Some residents of Basappachi Wadi village in Satara were angry at single-party dominance – but not of the BJP.
Ravindra Chavan: Voting for the NCP means all power will remain in the hands of Sharad Pawar. He will field [his grandson] Parth from Mawal, [his grandnephew] Rohit from Karjat. No wonder his party men are leaving.
Concerns about the BJP’s pan-India political consolidation do not account for the fact that in many parts of the country, it is still seen as the challenger that is liberating the electorate from hegemonic regional parties.
It is doing this by creating new social coalitions.
Among the reasons that Ravindra Chavan, a Maratha farmer who also runs a corner shop, listed for voting for the BJP was its success at pulling off what Maratha leaders like Sharad Pawar had failed to do – introducing reservations for the Marathas in government jobs and colleges. This was clever politics that allowed the BJP to neutralise “the politics of the dominant caste”, as political scientist Suhas Palshikar wrote.
Another reason Chavan listed was purely tactical.
Ravindra Chavan: The BJP is in power at the Centre. The BJP will be in power in the state. What is the point of voting for an NCP MLA?
Supriya Sharma: By this logic, the BJP will win elections at every level in every part of India.
Ravindra Chavan: That’s already the case. In India, there are BJP governments everywhere.
Supriya Sharma: Is this degree of concentration of power good?
Ravindra Chavan: Hmm, Parliament mein virodh to rehna mangta hai. There should be some Opposition in Parliament.
Supriya Sharma: Why?
Ravindra Chavan: If Opposition is not there, all decision making will be in the hands of one party.
Supriya Sharma: Yet you are voting for the same party in Maharashtra.
Ravindra Chavan: (smiles) For 60 years, one party [the Congress] was causing damage to the country, what is the harm trying another party for 10 years.
Given Indian political history, single-party dominance cannot morph into authoritarianism, he claimed.
Ravindra Chavan: We have a Constitution, after all, it is written in the Constitution that we are a democracy. People can change the government through elections…
At this, one of the customers at his shop intervened.
Ajit Jadhav: We don’t want elections… Elections are funded by our money but what do we get out of them. After 60 years of democracy, it is not that farmers have gilded homes.
Jadhav was a middle-aged farmer with a small plot of land. His bold declaration created a stir. Slowly, others present at the shop began to express support. Even Ravindra Chavan spoke up to agree.

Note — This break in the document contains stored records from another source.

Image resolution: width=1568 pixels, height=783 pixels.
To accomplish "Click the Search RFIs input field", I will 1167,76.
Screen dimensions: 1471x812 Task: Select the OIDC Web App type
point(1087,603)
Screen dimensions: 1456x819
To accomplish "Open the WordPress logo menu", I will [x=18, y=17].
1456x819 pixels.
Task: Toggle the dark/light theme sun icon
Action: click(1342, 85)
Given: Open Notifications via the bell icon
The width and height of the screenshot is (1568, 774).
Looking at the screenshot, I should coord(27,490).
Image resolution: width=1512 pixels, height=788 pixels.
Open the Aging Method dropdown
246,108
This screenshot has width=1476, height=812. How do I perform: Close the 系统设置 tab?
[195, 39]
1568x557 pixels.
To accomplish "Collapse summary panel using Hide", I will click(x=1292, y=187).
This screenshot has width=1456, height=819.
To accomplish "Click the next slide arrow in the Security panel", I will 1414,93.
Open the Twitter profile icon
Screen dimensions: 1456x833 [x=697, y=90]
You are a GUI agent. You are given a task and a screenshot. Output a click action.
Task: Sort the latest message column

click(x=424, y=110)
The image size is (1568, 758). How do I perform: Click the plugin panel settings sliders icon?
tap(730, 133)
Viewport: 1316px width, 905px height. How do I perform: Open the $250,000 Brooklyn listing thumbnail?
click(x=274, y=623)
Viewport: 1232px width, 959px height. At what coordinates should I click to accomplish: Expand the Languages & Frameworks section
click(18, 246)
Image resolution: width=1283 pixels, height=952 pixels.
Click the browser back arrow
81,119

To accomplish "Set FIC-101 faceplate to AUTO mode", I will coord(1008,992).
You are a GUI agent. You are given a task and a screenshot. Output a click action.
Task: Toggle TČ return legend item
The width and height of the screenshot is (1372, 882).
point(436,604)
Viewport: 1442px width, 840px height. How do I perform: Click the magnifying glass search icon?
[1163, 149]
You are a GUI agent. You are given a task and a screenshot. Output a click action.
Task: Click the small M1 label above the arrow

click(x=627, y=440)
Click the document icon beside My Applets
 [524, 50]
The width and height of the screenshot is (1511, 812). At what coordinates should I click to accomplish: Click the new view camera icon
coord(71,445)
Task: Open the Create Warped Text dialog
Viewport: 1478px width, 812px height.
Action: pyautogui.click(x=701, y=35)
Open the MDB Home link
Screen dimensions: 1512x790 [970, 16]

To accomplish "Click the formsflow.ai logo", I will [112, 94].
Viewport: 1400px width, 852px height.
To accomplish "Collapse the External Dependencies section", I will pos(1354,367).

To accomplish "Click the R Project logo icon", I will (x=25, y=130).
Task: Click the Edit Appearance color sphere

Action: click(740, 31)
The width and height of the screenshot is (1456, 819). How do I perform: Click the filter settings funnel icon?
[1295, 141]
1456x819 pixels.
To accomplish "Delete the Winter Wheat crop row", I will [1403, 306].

Ravindra Chavan: Countries where there is no democracy are doing better than us. Look at China, Dubai, America…
Supriya Sharma: America is a democracy.
Ravindra Chavan: Yes, but they don’t have as many elections as we do. Here we have gram panchayat, zilla panchayat, MLA, MP… the elections never stop.
By now, there was loud agreement among the group that democracy had outlived its purpose in India – what the country needed was a strong leader.
Ravindra Chavan: Modi takes strong decisions. When India faced attacks from Pakistan, how many times did the Congress respond? They are the kind of people who believe in striking compromises. But Modi responded by hurling a rock at a brick. Modi ne eeth ka jawab pathar se diya.
As political scientist Neelanjan Sircar wrote in an article in the Hindustan Times recently, public support for a strong leader has been rising in India – the World Values Survey in 2015 found it as high as 56%. Even army rule found approval from 36% respondents.
“Preferences for these forms of political rule are straightforwardly related to centralisation of political power and democratic breakdown,” Sircar noted.
Frustrations with Indian democracy no longer create an impetus for demanding improvements, instead they seem to be pushing people in the other direction – towards authoritarianism, one that may remain notionally competitive.
All conversations translated from the Hindi.